EXERCISE INSTRUCTIONS:
Repeat verbatim the passage of the genital herpes text between "HSV-2 is most" and "not very noticeable.", inclusive.

EXERCISE TEXT:
Genital herpes is another highly contagious and common sexually transmitted disease (STD) in the United States: around one in every six people between the ages of 14 and 49 has genital herpes. Two viruses, known as herpes simplex type 1 (HSV-1) and herpes simplex type 2 (HSV-2), cause the infection. HSV-1 usually causes oral herpes, which is an infection in the lips and the mouth, which manifests itself as cold sores. This type can also cause genital herpes. However, HSV-2 is the usual cause of genital herpes.

HSV-2 is most often passed by unprotected vaginal and anal sex. It can also pass from one partner’s genitals to another partner’s mouth, resulting in oral herpes. The fluids found in herpes sores carry the virus and contact with those fluids in any way causes infection. You can also get herpes from an infected partner who does not have a visible sore, as sores can often times be hidden or simply just not very noticeable.

DATA EXTRACTS:
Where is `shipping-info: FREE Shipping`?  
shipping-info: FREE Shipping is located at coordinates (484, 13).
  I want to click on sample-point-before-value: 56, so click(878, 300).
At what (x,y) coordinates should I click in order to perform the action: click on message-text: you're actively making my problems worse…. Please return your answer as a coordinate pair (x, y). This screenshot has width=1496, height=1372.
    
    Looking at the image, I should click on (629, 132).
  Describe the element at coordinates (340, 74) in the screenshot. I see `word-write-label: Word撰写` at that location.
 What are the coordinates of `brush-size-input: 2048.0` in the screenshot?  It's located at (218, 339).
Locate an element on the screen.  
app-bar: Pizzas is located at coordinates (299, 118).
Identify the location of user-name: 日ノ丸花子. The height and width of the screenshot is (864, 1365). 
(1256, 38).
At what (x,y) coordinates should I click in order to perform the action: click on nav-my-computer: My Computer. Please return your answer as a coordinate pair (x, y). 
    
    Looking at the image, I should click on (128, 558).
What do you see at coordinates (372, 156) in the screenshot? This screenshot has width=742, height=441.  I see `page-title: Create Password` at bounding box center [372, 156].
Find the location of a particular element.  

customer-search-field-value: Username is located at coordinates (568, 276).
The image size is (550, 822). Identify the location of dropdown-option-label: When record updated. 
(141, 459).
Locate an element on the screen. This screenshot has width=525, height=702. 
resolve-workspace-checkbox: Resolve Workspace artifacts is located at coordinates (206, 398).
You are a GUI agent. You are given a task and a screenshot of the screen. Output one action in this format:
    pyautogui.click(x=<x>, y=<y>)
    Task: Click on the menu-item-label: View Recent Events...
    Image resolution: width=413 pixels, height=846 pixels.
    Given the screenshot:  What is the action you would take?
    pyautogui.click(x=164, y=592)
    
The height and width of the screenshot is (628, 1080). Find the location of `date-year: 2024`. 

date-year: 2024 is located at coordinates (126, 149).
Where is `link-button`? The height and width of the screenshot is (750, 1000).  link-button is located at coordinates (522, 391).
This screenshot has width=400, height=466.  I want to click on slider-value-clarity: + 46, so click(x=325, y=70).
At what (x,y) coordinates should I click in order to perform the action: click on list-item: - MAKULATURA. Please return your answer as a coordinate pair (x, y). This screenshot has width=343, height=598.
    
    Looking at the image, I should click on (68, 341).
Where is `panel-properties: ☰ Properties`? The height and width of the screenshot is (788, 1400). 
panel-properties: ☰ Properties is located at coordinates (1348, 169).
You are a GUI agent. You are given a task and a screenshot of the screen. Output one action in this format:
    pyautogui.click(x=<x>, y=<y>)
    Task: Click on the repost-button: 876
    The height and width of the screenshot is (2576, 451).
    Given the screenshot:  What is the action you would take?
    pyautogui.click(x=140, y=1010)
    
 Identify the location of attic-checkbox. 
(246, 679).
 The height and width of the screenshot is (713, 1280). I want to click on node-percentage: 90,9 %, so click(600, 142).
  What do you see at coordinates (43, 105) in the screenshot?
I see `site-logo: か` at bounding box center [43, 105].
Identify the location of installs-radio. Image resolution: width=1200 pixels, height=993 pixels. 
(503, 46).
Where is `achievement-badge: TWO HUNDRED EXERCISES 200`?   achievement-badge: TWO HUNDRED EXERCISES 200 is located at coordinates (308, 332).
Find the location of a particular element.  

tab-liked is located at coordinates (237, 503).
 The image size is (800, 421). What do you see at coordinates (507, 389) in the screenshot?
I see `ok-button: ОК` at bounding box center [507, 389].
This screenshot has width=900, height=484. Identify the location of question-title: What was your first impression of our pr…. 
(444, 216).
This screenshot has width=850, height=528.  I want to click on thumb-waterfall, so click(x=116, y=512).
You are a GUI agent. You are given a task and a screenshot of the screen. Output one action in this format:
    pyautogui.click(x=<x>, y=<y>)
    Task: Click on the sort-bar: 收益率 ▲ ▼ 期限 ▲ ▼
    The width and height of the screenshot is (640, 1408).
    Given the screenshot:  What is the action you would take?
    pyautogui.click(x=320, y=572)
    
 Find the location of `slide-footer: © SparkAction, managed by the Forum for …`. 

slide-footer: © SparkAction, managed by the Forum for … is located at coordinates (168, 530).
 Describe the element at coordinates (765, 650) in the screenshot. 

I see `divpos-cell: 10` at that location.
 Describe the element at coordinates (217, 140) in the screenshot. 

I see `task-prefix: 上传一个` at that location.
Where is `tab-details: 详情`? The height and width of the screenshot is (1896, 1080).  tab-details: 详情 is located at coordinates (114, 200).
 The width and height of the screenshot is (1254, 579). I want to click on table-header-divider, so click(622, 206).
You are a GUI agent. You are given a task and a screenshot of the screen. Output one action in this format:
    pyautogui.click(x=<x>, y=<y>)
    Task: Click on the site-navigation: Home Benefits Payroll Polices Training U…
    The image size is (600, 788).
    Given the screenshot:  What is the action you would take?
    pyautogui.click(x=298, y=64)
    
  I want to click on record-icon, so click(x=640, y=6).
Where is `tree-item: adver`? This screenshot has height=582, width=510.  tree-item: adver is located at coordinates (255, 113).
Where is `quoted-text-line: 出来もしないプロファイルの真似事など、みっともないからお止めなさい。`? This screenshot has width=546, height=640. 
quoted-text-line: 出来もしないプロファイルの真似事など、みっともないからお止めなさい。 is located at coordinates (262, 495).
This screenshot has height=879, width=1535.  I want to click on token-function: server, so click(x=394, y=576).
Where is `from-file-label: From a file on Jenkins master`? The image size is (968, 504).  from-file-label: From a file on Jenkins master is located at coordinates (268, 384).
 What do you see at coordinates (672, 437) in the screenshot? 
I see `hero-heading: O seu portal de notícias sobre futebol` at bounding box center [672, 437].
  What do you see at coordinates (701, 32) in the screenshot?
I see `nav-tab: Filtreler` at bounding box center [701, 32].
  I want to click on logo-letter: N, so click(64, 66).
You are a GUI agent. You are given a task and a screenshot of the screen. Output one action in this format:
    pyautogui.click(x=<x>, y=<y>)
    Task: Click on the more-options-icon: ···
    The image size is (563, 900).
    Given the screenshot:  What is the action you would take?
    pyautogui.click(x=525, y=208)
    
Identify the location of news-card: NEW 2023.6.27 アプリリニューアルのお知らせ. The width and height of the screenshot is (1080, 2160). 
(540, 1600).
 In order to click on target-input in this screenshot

EXERCISE RESULT:
HSV-2 is most often passed by unprotected vaginal and anal sex. It can also pass from one partner’s genitals to another partner’s mouth, resulting in oral herpes. The fluids found in herpes sores carry the virus and contact with those fluids in any way causes infection. You can also get herpes from an infected partner who does not have a visible sore, as sores can often times be hidden or simply just not very noticeable.